ビニャルズの予感が現実化したのはそれから10年以上経ってからだった。カリフォルニア大学バークレー校に在学中、ビニャルズはスタークラフトを自動的にプレイするAIボットの開発に関わったのだ。ボットの名前は「オーバーマインド」(ビニャルズがディープマインドに入社したのは2016年1月)で、機械学習の成功を体現するような性能があった。

「グーグルのAIチームのメンバーとして言語翻訳の新手法の開発に関わっていたビニャルズは、あるときひらめいた」

その後グーグルのAIチームのメンバーとして言語翻訳の新手法の開発に関わっていたビニャルズに、あるひらめきがあった。コンピューターが画像を正確に説明できるかどうか調べることにしたのだ。画像をテキストにするのも、言語翻訳の一種だろう。「あの時のことはよく覚えていますよ。ソースコードを一行変えたんです。フランス語を翻訳するのではなく、画像を入力することにしたのです。」という。翌日、ビニャルズは自分のプログラムに写真(賑わった市場に露店が映っており、バナナが散らばっていた)を見せたところ、「人々がマーケットでフルーツを買っている」という文が出力された。「成功でした。プログラムは単純に『人々が道に立っている』と説明するのではなく、もっと高度なレベルで画像を読み取ったのです」とビニャルズは回想する。ビニャルズが開発したテクノロジーは、現在グーグルの画像検索に組み込まれており、検索語を入力するとコンピューター関連する画像を表示する。

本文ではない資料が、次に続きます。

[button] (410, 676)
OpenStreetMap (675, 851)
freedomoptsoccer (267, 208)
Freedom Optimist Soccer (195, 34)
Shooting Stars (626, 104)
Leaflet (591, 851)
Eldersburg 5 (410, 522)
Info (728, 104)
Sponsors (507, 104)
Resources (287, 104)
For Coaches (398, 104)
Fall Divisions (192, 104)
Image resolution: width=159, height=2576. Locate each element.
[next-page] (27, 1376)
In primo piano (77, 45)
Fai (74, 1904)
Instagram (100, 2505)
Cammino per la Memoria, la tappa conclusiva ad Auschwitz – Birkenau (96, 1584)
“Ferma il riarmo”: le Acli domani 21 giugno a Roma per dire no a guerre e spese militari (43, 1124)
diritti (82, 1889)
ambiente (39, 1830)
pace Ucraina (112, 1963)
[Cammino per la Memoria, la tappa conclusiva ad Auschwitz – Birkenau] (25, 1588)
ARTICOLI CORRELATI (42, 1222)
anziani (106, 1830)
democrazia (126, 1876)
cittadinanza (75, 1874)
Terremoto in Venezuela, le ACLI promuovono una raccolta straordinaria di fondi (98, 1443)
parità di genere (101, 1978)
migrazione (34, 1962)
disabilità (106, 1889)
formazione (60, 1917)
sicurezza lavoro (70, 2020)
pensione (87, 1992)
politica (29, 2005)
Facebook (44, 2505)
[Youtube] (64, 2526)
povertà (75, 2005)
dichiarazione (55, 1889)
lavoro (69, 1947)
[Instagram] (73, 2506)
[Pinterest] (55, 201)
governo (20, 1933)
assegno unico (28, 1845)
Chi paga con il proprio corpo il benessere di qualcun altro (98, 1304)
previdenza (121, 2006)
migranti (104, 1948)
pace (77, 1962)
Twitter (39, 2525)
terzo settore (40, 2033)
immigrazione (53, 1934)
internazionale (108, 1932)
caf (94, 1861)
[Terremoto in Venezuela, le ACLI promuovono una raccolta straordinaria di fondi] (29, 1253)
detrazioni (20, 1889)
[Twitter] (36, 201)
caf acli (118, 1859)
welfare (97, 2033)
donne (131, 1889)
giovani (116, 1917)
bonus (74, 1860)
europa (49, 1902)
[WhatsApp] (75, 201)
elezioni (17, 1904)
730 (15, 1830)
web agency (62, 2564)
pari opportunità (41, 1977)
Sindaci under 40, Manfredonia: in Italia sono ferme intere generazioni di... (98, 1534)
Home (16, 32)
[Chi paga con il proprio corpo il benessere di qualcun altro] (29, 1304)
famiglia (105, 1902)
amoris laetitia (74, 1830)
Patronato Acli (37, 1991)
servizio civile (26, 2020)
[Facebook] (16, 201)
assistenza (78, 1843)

ビニャルズのチームが開発したテクノロジーは現在、Gメール内のスマート・リプライ機能(自動予測返信)にも使われており、受信したメールに対して簡単な返信を提案してくれる。今、ロンドンのグーグル・ディープマインドに加わったビニャルズは、原点に戻ったともいえる。ビニャルズは、複雑なゲームをプレイして勝つ方法を、ハードコード化したルールではなく、経験から自ら学ぶコンピューターを開発しているのだ。